**DOCUMENTO DE ORIGEM**
....................

Em primeiro lugar exige-se a urgência da decisão, de forma a evitar a lesão ou inutilização do direito[i]. Cumpre salientar que, uma vez que depende das circunstâncias do caso concreto, esta urgência tem carácter relativo. Apesar disto, podemos dividir em quatro graus[ii]: 1) urgência ordinária; 2)urgência moderada; 3) urgência especial; 4) urgência extraordinária.
É igualmente necessário que o pedido pressuponha a adopção de uma conduta positiva ou negativa à Administração.
Por último, é necessário que não seja possível ou suficiente o decretamento de uma providência cautelar. Vejamos este pressuposto mais detalhadamente.

3.1-Subsidariedade da intimação

Como salienta MÁRIO AROSO DE ALMEIDA o que, em situações deste tipo, é necessário, é obter, em tempo útil e, por isso, com caráter de urgência, uma decisão definitiva sobre o mérito da causa, que não compadece com a adopção de uma providência cautelar, de carácte precário e provisório”.
Este é o requesito fundamental deste processo de intimação e é configurado de diversas formas pela doutrina.
 CARLA AMADO GOMES desenha este requisito de duas formas: como requisito de admissibilidade, e por isso como um requisito negativo, e como condição de provimento, e por isso como um requisito positivo.

....................

**CONTEÚDO DOS DADOS**

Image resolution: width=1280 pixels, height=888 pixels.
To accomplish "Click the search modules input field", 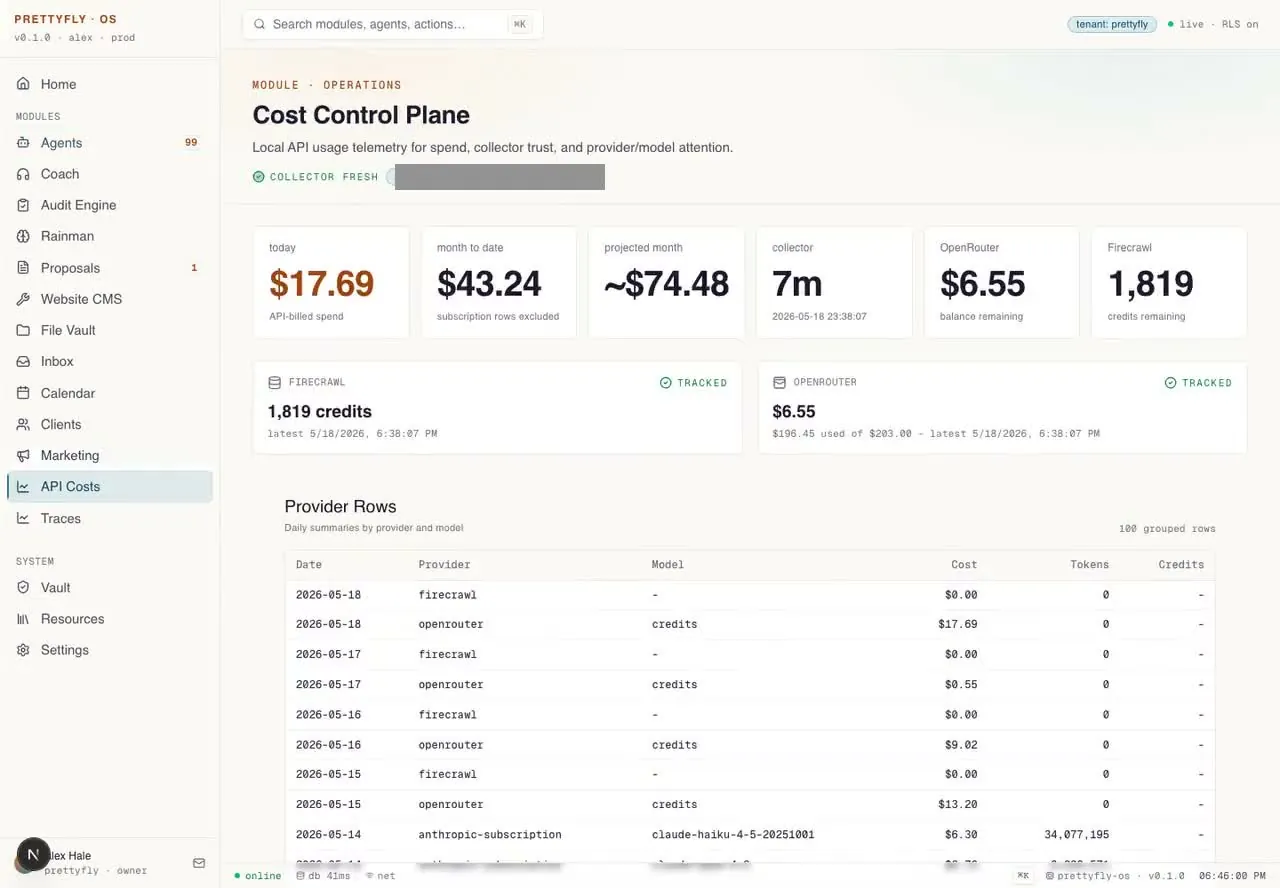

....................

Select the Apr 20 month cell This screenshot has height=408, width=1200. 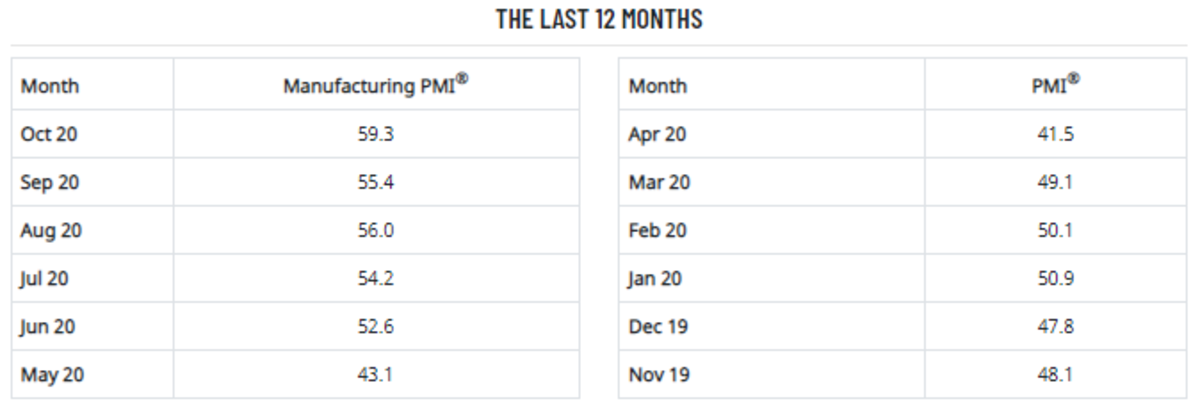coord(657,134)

....................

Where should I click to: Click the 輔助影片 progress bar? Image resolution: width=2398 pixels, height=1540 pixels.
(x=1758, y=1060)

....................

**TAREFAS A REALIZAR**
- A) Indique se cada afirmação está de acordo com o texto sobre os pressupostos da intimação: (i) a urgência da decisão tem carácter absoluto; (ii) a urgência pode dividir-se em quatro graus; (iii) Carla Amado Gomes configura o requisito apenas como requisito de admissibilidade. Responda sim ou não e cite as palavras do texto que decidem cada caso.
- B) Dê seguimento ao texto sobre os pressupostos da intimação, começando logo após a última frase apresentada.

**RESPOSTAS AO EXERCÍCIO**
- A)
(i) Não: «esta urgência tem carácter relativo».
(ii) Sim: «podemos dividir em quatro graus».
(iii) Não: «desenha este requisito de duas formas».

- B)
Como requisito negativo de admissibilidade, a subsidariedade tem um grau de abrangência muito mais amplo do que o que a norma estatui: para além de ser necessário a impossibilidade ou insuficiência do decretamente provisório de qualquer providência, é ainda necessário a inexistência de qualquer outro meio processual especial para a defesa dos direitos, liberdades e garantias. CARLA AMADO GOMES entende, por maioria de razão, que só será admissível este processo de intimação se o direito que se encontra ameaçado não puder ser tutelado com mais eficácia, isto é, com maior adequação e plenitude, por outro qualquer meio processual orientado especificamente para a sua defesa.
A autora refere ainda duas condições alternativas para a intimação preferir à providência cautelar: quando não for possível ou quando não for suficiente o decretamente de uma providência para acautelar a tutela efectiva de um direito deve ser utilizada a intimação. Não está aqui em causa a rapidez na concessão da providência mas sim a aplicação do princípio da interferência mínima em sede cautelar[iii]. É tarefa do juiz avaliar em concreto, isto é, caso a caso, a impossibilidade ou insuficiência alegada pelo requerente.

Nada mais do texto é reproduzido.